■ **AIM**
Can you format the data below as a numbered list, leaving out blank lines and the pictures?

■ **EXTRACTED DATA**
━━━━━━━━━━

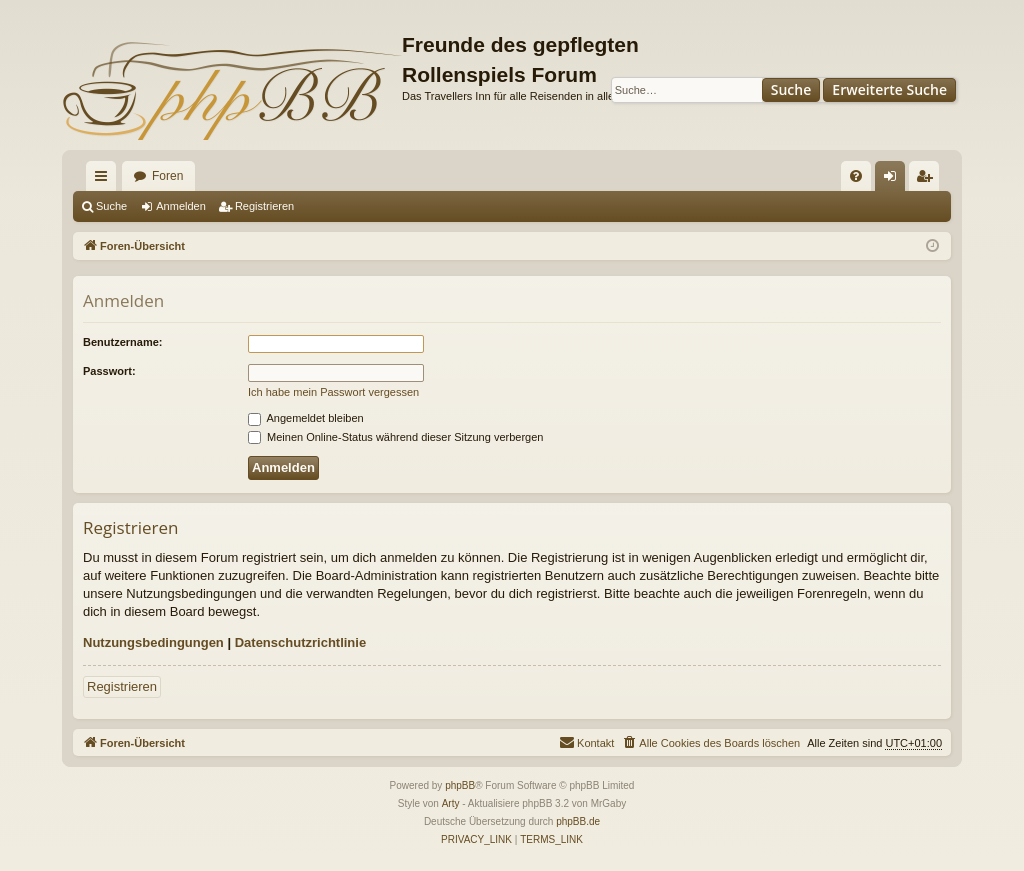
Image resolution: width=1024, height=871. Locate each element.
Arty (451, 803)
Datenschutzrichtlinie (300, 642)
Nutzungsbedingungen (153, 642)
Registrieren (264, 206)
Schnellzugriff (105, 180)
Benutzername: (122, 342)
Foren (167, 176)
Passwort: (109, 371)
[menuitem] (856, 176)
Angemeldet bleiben (306, 418)
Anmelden (181, 206)
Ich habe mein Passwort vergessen (333, 392)
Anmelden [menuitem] (894, 180)
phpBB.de (578, 821)
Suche (791, 89)
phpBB (460, 785)
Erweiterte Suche (889, 89)
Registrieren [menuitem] (928, 180)
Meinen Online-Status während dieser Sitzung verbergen (395, 437)
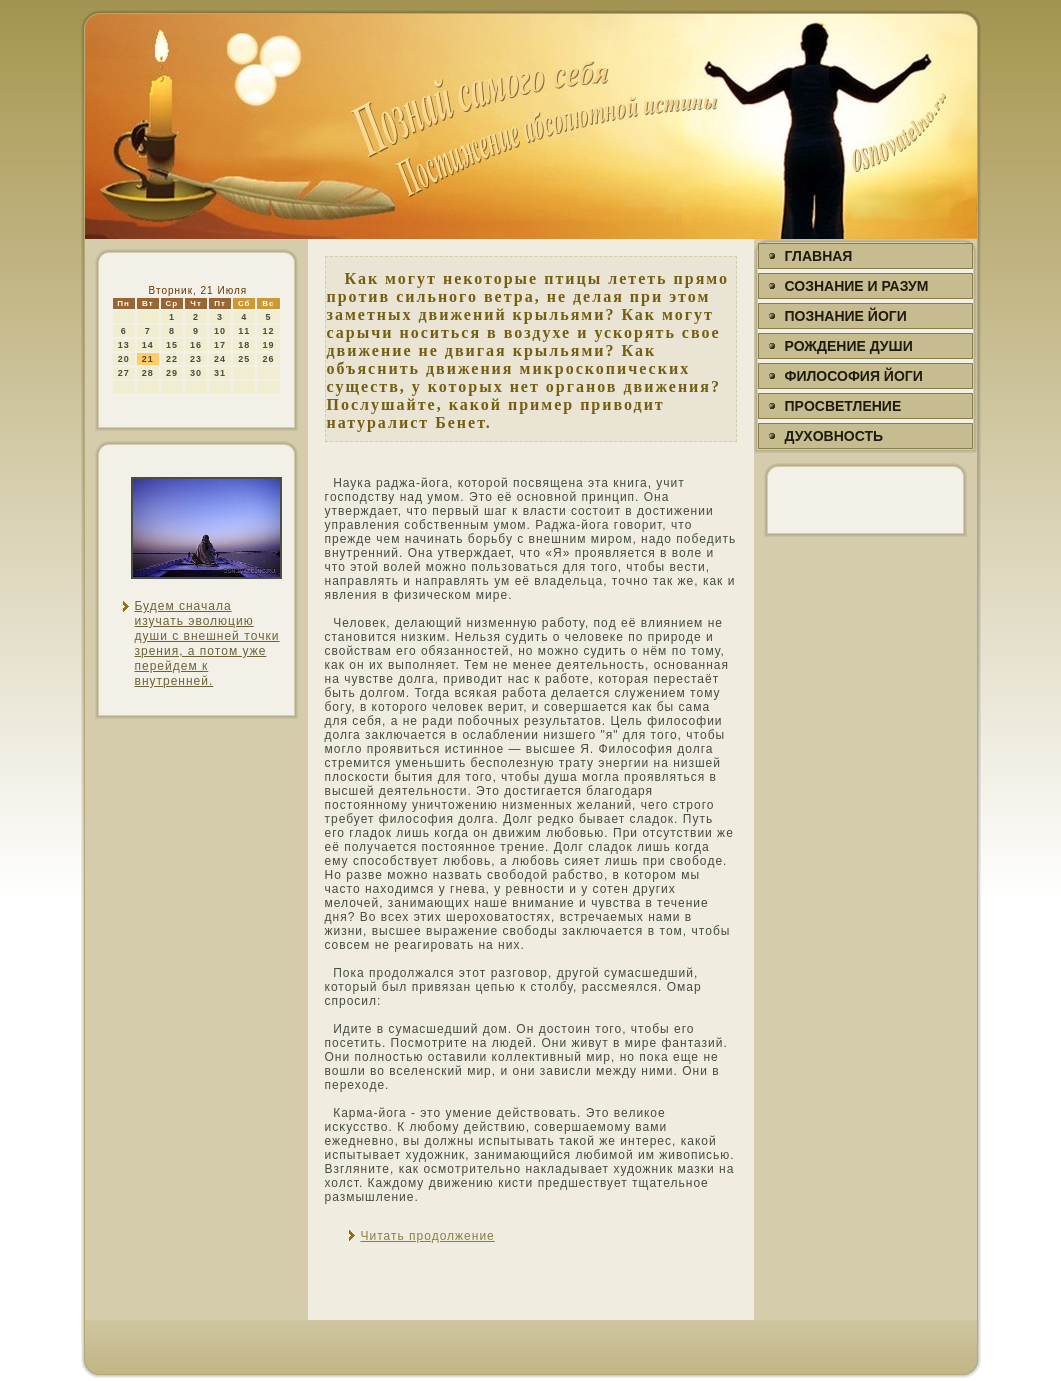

━━━━━━━━━━

■ **ANSWER TO THIS TASK**
1. Image resolution: width=1024, height=871. Locate each element.
2. Arty (451, 803)
3. Datenschutzrichtlinie (300, 642)
4. Nutzungsbedingungen (153, 642)
5. Registrieren (264, 206)
6. Schnellzugriff (105, 180)
7. Benutzername: (122, 342)
8. Foren (167, 176)
9. Passwort: (109, 371)
10. [menuitem] (856, 176)
11. Angemeldet bleiben (306, 418)
12. Anmelden (181, 206)
13. Ich habe mein Passwort vergessen (333, 392)
14. Anmelden [menuitem] (894, 180)
15. phpBB.de (578, 821)
16. Suche (791, 89)
17. phpBB (460, 785)
18. Erweiterte Suche (889, 89)
19. Registrieren [menuitem] (928, 180)
20. Meinen Online-Status während dieser Sitzung verbergen (395, 437)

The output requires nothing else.